# Problem requirements
Reproduce the items verbatim, from the line containing "The image size is (1186, 784). Task: Tap the N" through the line containing "(x=127, y=76)", both lines included. Leave the pictures out.
## Begin Provided material
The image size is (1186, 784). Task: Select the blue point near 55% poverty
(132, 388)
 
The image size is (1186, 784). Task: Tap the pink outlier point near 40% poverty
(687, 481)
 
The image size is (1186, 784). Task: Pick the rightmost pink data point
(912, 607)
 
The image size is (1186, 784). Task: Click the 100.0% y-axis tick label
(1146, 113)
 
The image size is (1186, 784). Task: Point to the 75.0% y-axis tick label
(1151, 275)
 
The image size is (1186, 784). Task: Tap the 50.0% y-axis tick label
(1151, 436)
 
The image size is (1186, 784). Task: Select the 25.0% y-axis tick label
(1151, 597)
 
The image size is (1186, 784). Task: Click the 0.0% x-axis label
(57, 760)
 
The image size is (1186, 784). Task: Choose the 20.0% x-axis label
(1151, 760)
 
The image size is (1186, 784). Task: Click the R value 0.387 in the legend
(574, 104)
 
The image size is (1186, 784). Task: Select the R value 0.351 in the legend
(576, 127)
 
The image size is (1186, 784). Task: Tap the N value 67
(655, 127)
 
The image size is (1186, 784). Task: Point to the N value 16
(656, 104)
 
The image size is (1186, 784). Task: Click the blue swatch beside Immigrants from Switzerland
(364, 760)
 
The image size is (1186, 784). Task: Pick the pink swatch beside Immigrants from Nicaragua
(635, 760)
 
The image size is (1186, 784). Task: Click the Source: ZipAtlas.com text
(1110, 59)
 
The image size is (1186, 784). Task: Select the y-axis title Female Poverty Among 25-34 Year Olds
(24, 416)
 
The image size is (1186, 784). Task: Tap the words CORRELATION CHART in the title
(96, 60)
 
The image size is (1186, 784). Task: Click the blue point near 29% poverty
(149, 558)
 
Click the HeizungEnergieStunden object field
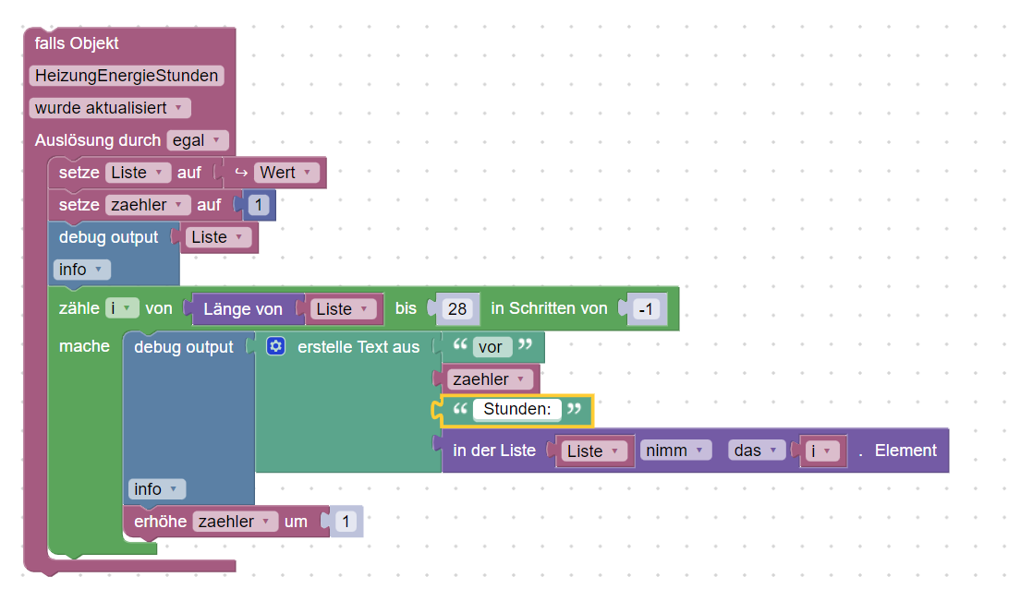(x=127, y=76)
## End Provided material
## Begin Provided material
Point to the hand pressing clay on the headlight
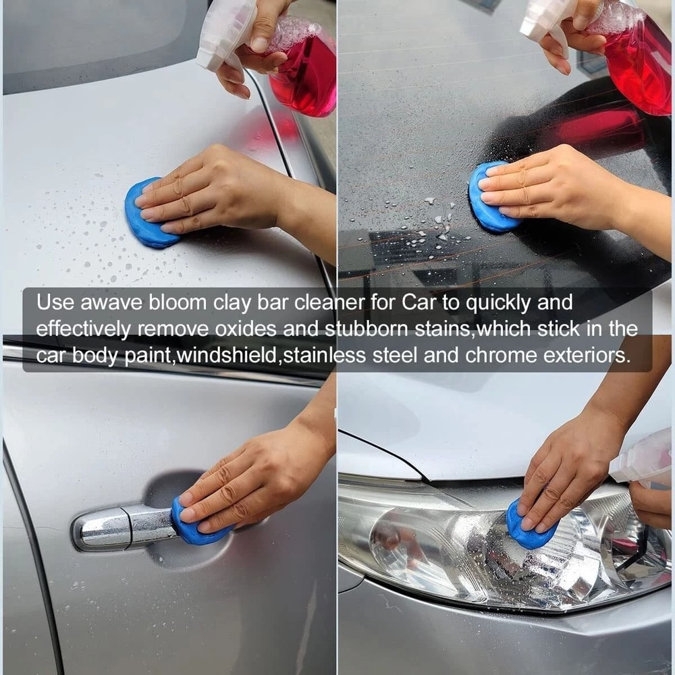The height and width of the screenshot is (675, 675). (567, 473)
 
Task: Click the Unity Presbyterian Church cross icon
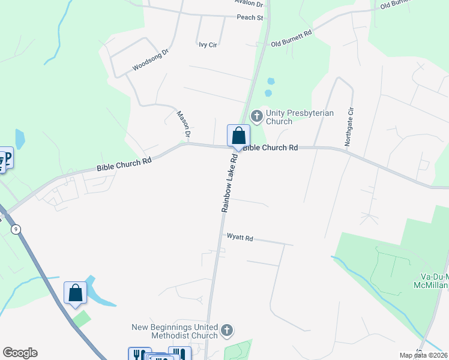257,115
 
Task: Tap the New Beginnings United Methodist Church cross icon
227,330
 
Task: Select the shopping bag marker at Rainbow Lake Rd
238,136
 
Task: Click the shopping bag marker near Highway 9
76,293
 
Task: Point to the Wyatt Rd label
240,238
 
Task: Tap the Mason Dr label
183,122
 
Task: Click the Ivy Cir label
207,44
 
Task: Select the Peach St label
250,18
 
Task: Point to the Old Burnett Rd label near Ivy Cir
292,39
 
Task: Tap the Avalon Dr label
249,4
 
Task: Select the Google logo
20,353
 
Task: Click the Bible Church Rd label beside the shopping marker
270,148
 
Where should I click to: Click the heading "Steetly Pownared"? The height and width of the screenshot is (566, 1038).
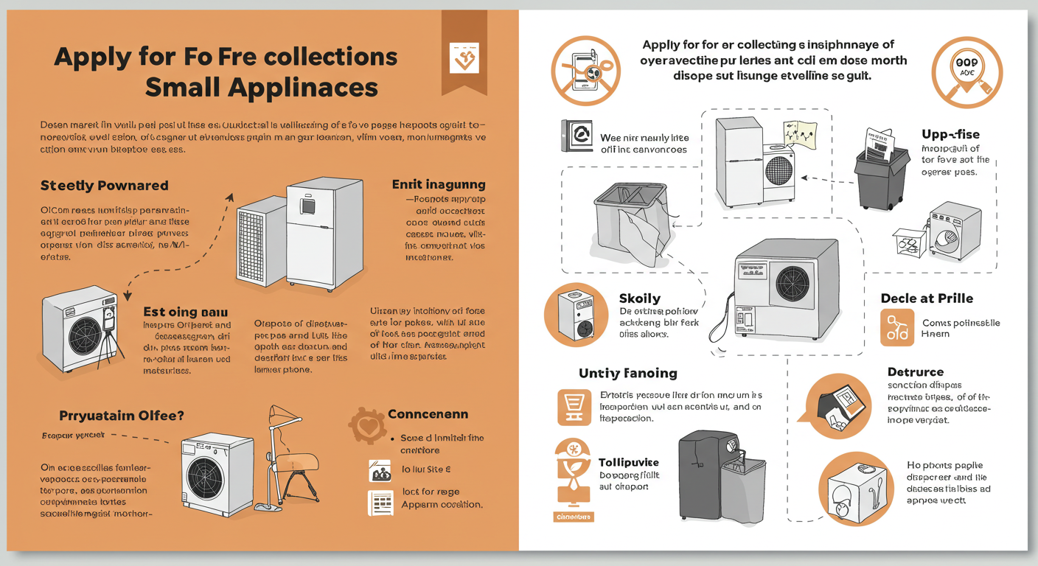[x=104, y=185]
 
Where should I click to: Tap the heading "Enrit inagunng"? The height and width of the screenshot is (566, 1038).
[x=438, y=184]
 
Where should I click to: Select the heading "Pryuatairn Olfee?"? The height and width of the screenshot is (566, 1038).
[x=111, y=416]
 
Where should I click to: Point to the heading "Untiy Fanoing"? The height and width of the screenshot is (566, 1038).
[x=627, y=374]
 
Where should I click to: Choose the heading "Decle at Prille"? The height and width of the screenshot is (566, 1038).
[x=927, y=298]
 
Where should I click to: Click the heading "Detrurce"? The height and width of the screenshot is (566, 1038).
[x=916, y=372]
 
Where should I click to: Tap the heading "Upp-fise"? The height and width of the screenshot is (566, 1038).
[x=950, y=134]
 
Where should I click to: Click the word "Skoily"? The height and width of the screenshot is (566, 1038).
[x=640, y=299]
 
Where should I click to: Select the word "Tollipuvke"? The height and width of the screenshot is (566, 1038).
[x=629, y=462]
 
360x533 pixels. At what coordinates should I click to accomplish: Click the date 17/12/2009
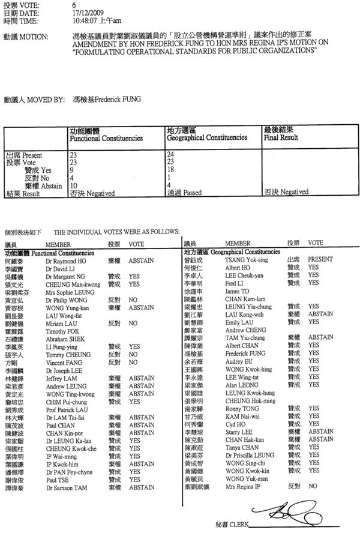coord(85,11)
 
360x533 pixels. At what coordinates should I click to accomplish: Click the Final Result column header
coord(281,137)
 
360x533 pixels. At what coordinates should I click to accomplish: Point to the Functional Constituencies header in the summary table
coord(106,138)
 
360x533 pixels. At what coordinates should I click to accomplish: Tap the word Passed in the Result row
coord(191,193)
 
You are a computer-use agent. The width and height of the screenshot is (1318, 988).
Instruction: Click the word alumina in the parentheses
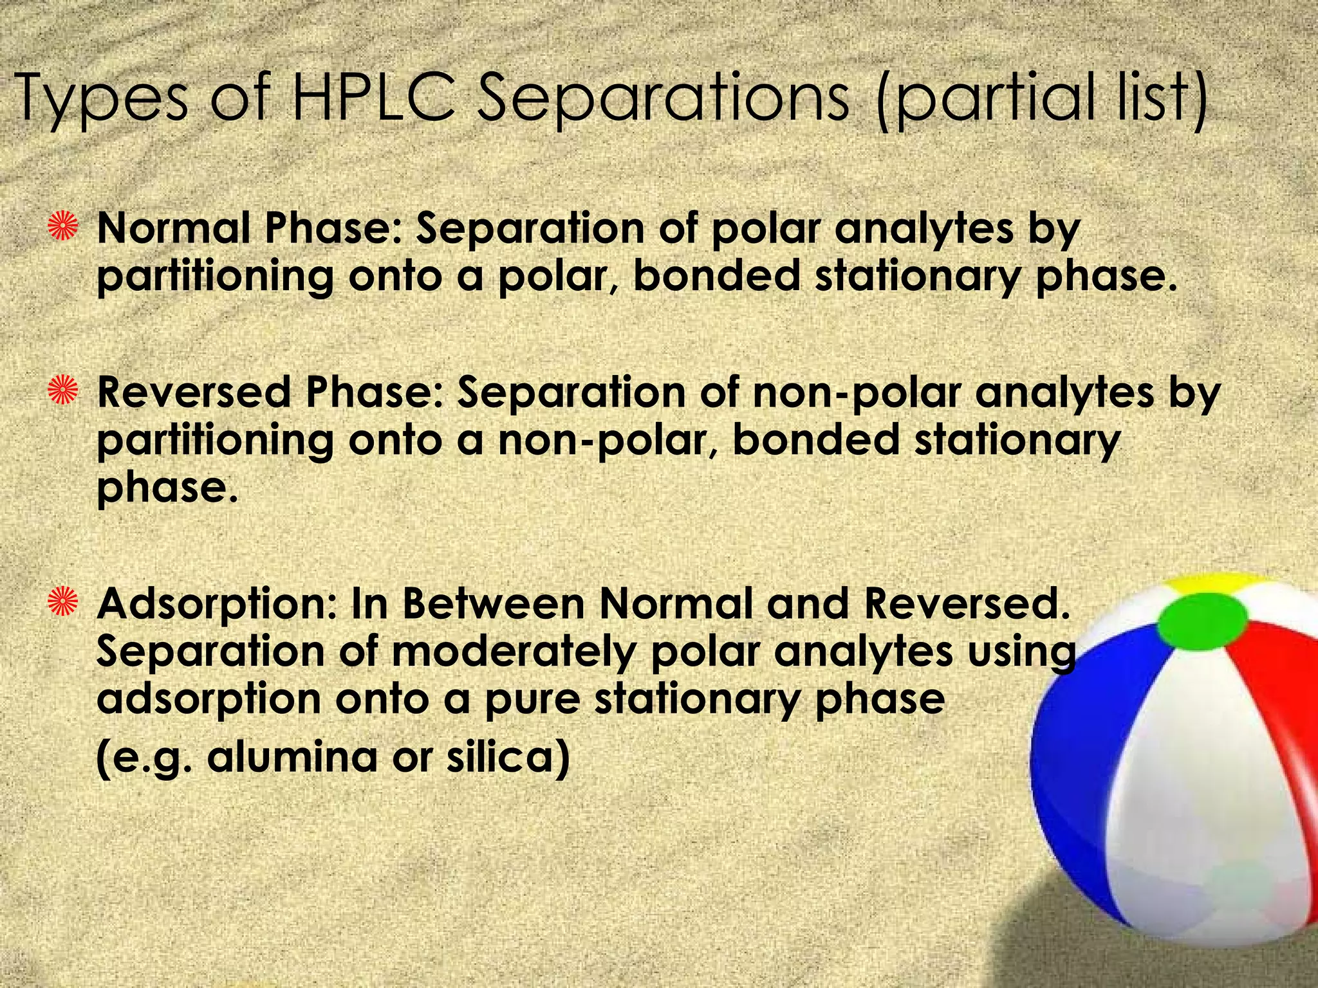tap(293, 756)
## End Provided material
# Solution for this exercise
The image size is (1186, 784). Task: Tap the N value 67
(655, 127)
 
The image size is (1186, 784). Task: Point to the N value 16
(656, 104)
 
The image size is (1186, 784). Task: Click the blue swatch beside Immigrants from Switzerland
(364, 760)
 
The image size is (1186, 784). Task: Pick the pink swatch beside Immigrants from Nicaragua
(635, 760)
 
The image size is (1186, 784). Task: Click the Source: ZipAtlas.com text
(1110, 59)
 
The image size is (1186, 784). Task: Select the y-axis title Female Poverty Among 25-34 Year Olds
(24, 416)
 
The image size is (1186, 784). Task: Tap the words CORRELATION CHART in the title
(96, 60)
 
The image size is (1186, 784). Task: Click the blue point near 29% poverty
(149, 558)
 
Click the HeizungEnergieStunden object field
(x=127, y=76)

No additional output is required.